▸ **Excerpted text**:

But at the same time, it’s not natural to be ripped at 5% body fat. It goes against our genes. Keeping a certain amount of body fat for energy reserves was advantageous for survival in caveman times, and our bodies have held on to this natural survival mechanism in the modern era. If a group were stranded in the desert, the fitness model would be the first to die due to lack of energy reserves, the overweight person would be second (because they couldn’t defend themselves or travel far to try and reach safety), and the person with just an average weight and build would have the best chance at survival.

We are training against nature to get ripped to the bone. If you have these higher aspirations of top-level physique development, than at some point you will be going against nature’s intentions. This means incredible discipline with the diet. And for the purposes of this article, it means incredible intensity in the gym. In other words, it means busting butt to push your body well beyond what you think it is capable of.

People who have never attained low, single digit body fat percentages severely underestimate how difficult the process really is. Oh just pop a couple of fat burners and protein shakes, and pull out the “get shredded in 6 weeks” training program from the latest fitness magazine, and presto, you’re on the cover of said fitness magazine. Dude, or sista, I wish it really were that easy. Most fitness athletes, models, and bodybuilders (minus the genetically elite) have been training their whole lives to build their bodies. What makes you think you can do it in 6 weeks by just by showing up and going through the motions?

▸ **Work item A**: Copy word for word the section of the text on getting ripped that opens with the words containing "But at the same" and closes with "chance at survival.".
▸ **Work item B**: Resume the text on reaching low body fat, picking up right after its last sentence.
The listing after this text is separate material with no connection to it.

▸ **Collected data**:

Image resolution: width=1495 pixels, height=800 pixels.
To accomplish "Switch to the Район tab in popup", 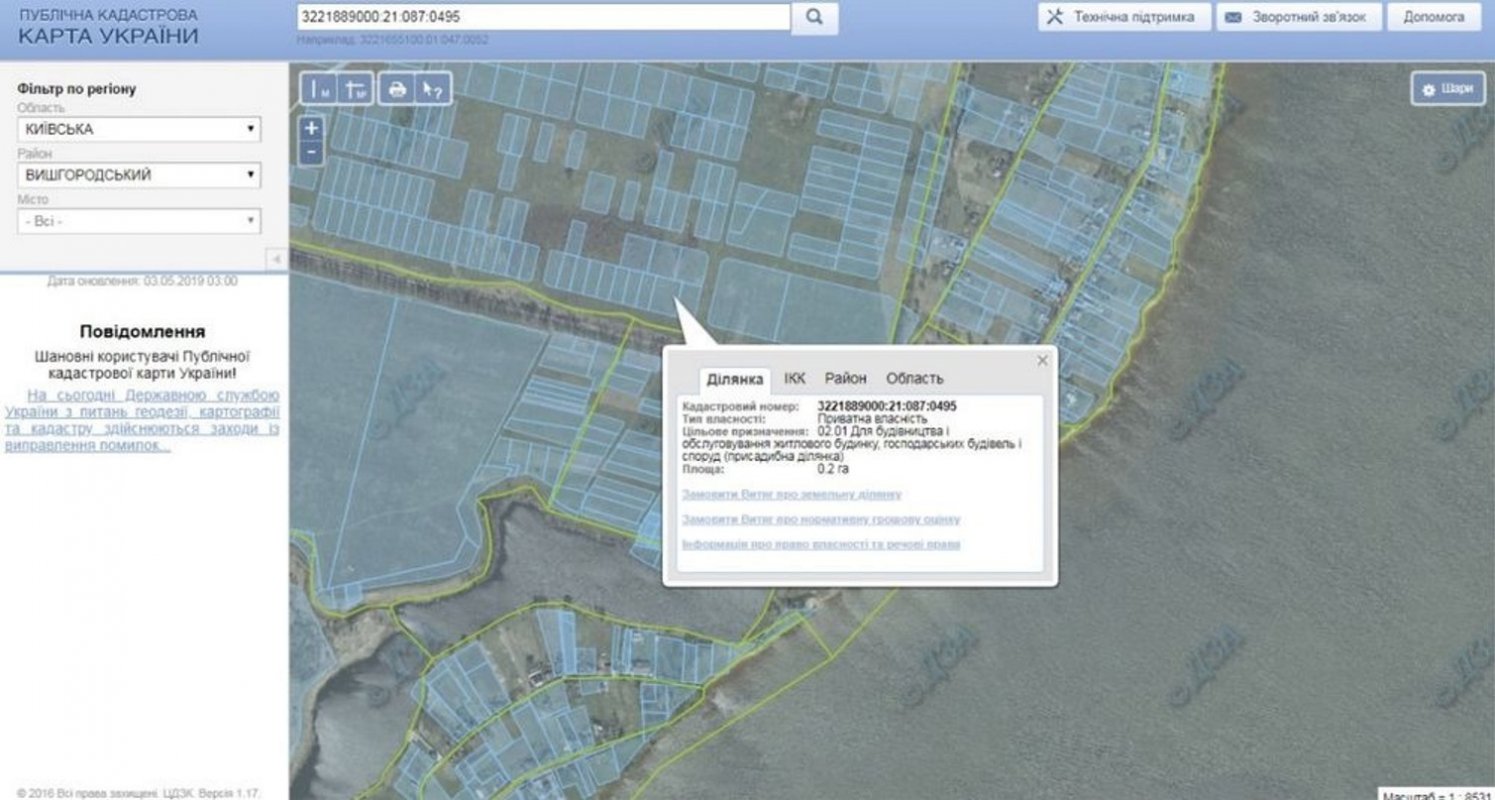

▸ **Task answer A**:
But at the same time, it’s not natural to be ripped at 5% body fat. It goes against our genes. Keeping a certain amount of body fat for energy reserves was advantageous for survival in caveman times, and our bodies have held on to this natural survival mechanism in the modern era. If a group were stranded in the desert, the fitness model would be the first to die due to lack of energy reserves, the overweight person would be second (because they couldn’t defend themselves or travel far to try and reach safety), and the person with just an average weight and build would have the best chance at survival.

▸ **Task answer B**:
The real road to “rippedville” starts with knowledge. Through this article series, I hope I’ve provided you with the base knowledge necessary to train specifically for cosmetic enhancement. But all of that knowledge is meaningless unless it is applied consistently, and applied with a warrior’s level of intensity.

Getting ripped is about maximizing your lean muscle-to-body fat ratio. It’s about building lean muscle levels higher than what nature intended. It’s about slashing body fat lower than what nature intended. This means asking your body to do what it is currently unaccustomed to. In other words, you need to train to failure on most of your working sets to force your body to respond.

If you just do what you are already capable of in the gym, there is no stimulus for your body to change. The body prefers homeostasis, or to remain in its current state of development. If you want to reach the upper echelon of physical appearance, you have to consistently force your body to adapt to higher and higher levels of training stress.


1. Intensity is not just about a quantitative measure like how much weight is on the bar. It’s more of a qualitative measure about how hard you push your body. It sounds counter-intuitive, but many people actually reduce training intensity by increasing their training weights, due to the deterioration of proper exercise form. Conversely, many people would benefit by reducing their training weights and focusing more on true muscular overload.

Remember this is not powerlifting or ego training. It is about building and shaping your body. Don’t worry so much about the weights you use, focus on squeezing every last ounce of effort out of the target muscle. The weights you use should be secondary to the effort exerted within the set.

2. People often misinterpret what training to failure really means. In regards to strength training, we are talking about momentary, localized muscular failure. We’re not talking about system wide collapse where you crash to the ground and can no longer move. Simply train to the point where the muscles lose the ability to complete the task at hand with a given resistance.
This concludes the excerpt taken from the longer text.